Posted on Thursday March 14, 2019
Last night Mahuki, Te Papa’s innovation hub, welcomed Friends to explore Pride in Aotearoa with 3 fascinating guest speakers from the LGBTQIA+ community. Will Hansen, from the Lesbian and Gay Archives of New Zealand (LAGANZ), gave a summarised timeline of pride history in Aotearoa. Will discussed the incorrect myth of the Stonewall riots being the spark for gay pride in New Zealand. Will then spoke about Georgia Beyer, who was the first trans woman in the world to become a mayor and later a member of parliament. Georgia was shockingly sexually assaulted and brutalised by a group of men. Will then explained the trend of ‘pink-washing’, where corporations and government institutions show up at Pride, wearing rainbow stickers decorated with company logos, despite not implementing pro-queer policies to match or changing things at their core to empower queer people.
Kate Aschoff, a volunteer from youth organisation InsideOUT, spoke about the support that InsideOUT gives to make Aotearoa a safer place for minority gender and sexuality youth. Kate discussed the ways that schools are trying to make their environments a safer place for everyone, even in religious schools. Kate openly answered guest’s questions on how InsideOUT support youth within Wellington schools, explaining that they work within Wellington high schools to provide groups and support for students with diverse sexualities, sexes and genders by fostering the building and provision of resources, education, information and relevant tools to improve the health, wellbeing and safety of youth.

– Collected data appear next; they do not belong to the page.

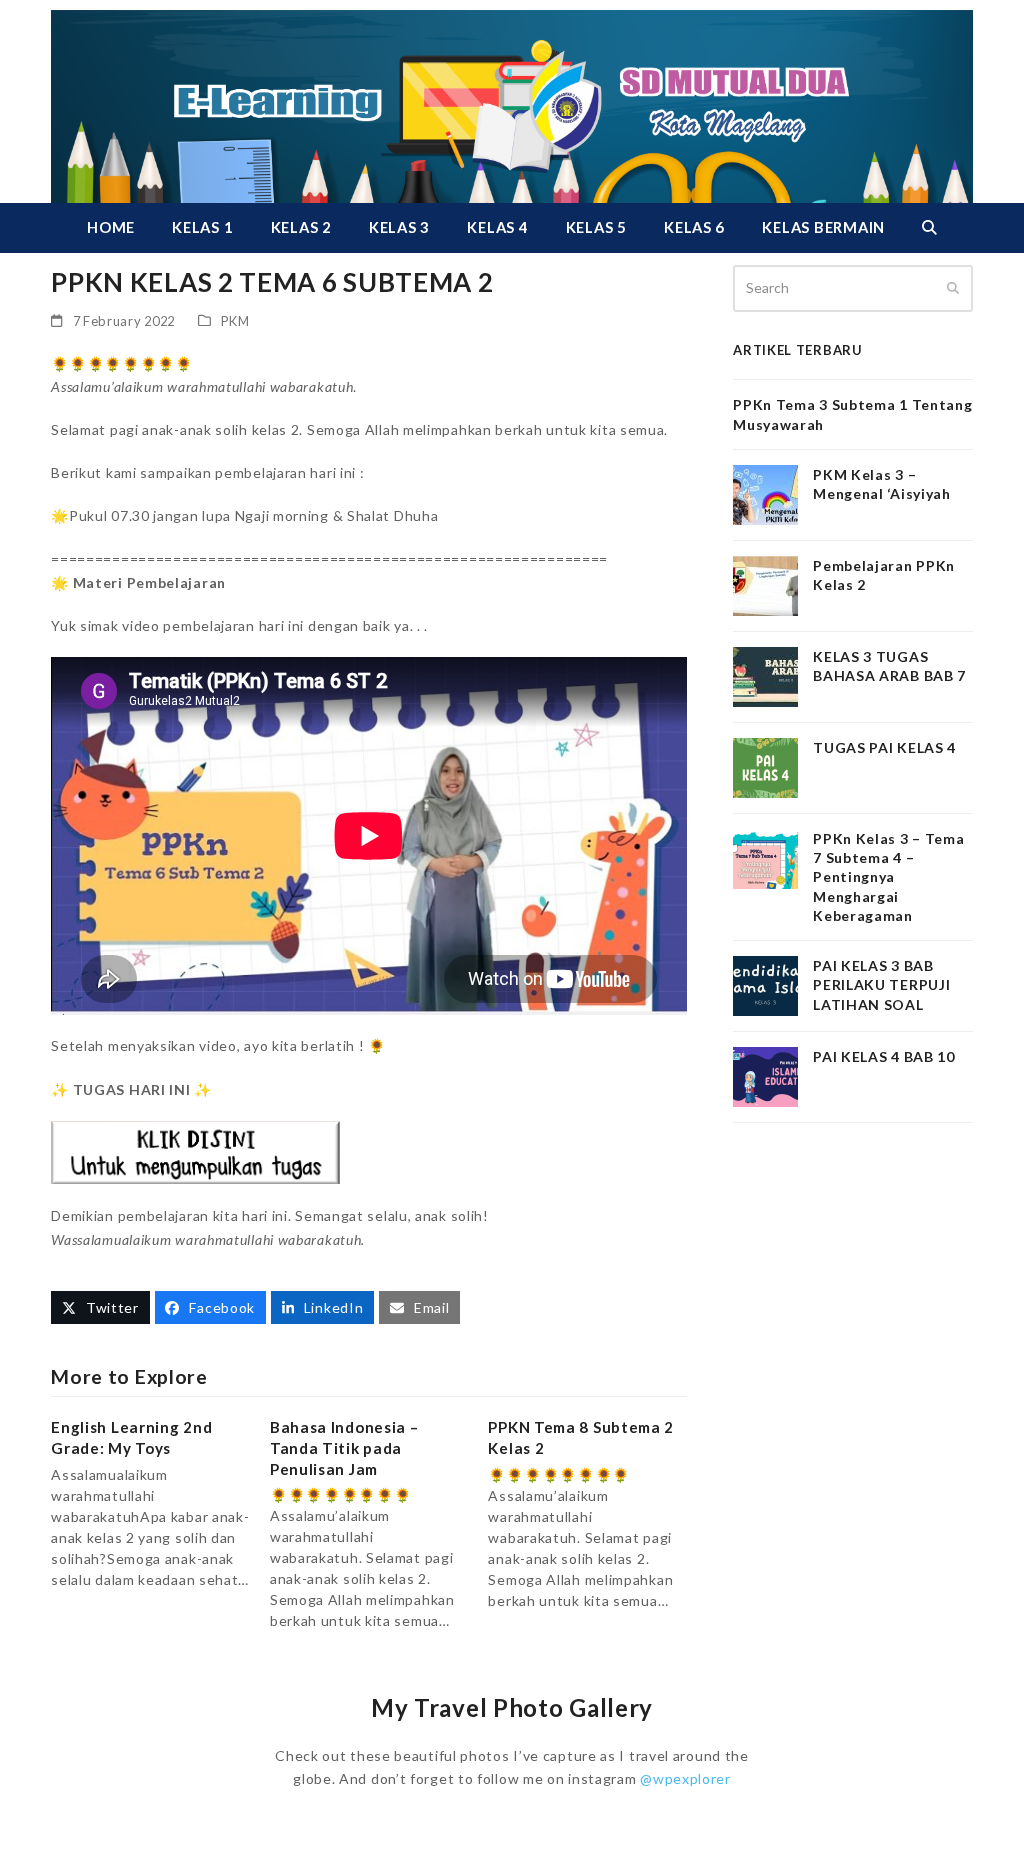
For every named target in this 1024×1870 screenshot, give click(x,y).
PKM (235, 321)
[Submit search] (953, 288)
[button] (929, 228)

Drew Hadwen, Wellington Pride Festival Director, described the first Devotion Parade festival that he attended and recalled the great memories that he had. Drew’s excitement for the LGBTQIA+ community shone through when speaking about his fabulous experience in February 1995 on Courtney Place at Wellington’s first Devotion Parade. Every colour of the rainbow attended and was represented at the parade. Out, loud and proud, not quite ten years since the passing of the Homosexual Law Reform in Aotearoa. Just over a year later, Drew walked in Wellington’s first Pride Parade. Drew’s passion for seeing people from all communities, their friends, family and allies celebrating together shows that celebrating wins.
Wellington Pride Festival 2019 is set to be one of the greatest Pride festivals Wellington has ever seen with 128 events over the 17 days. Though, we were asked to remember that Pride isn’t just for 17 days of the year as rainbow issues aren’t just for those 17 days of the year.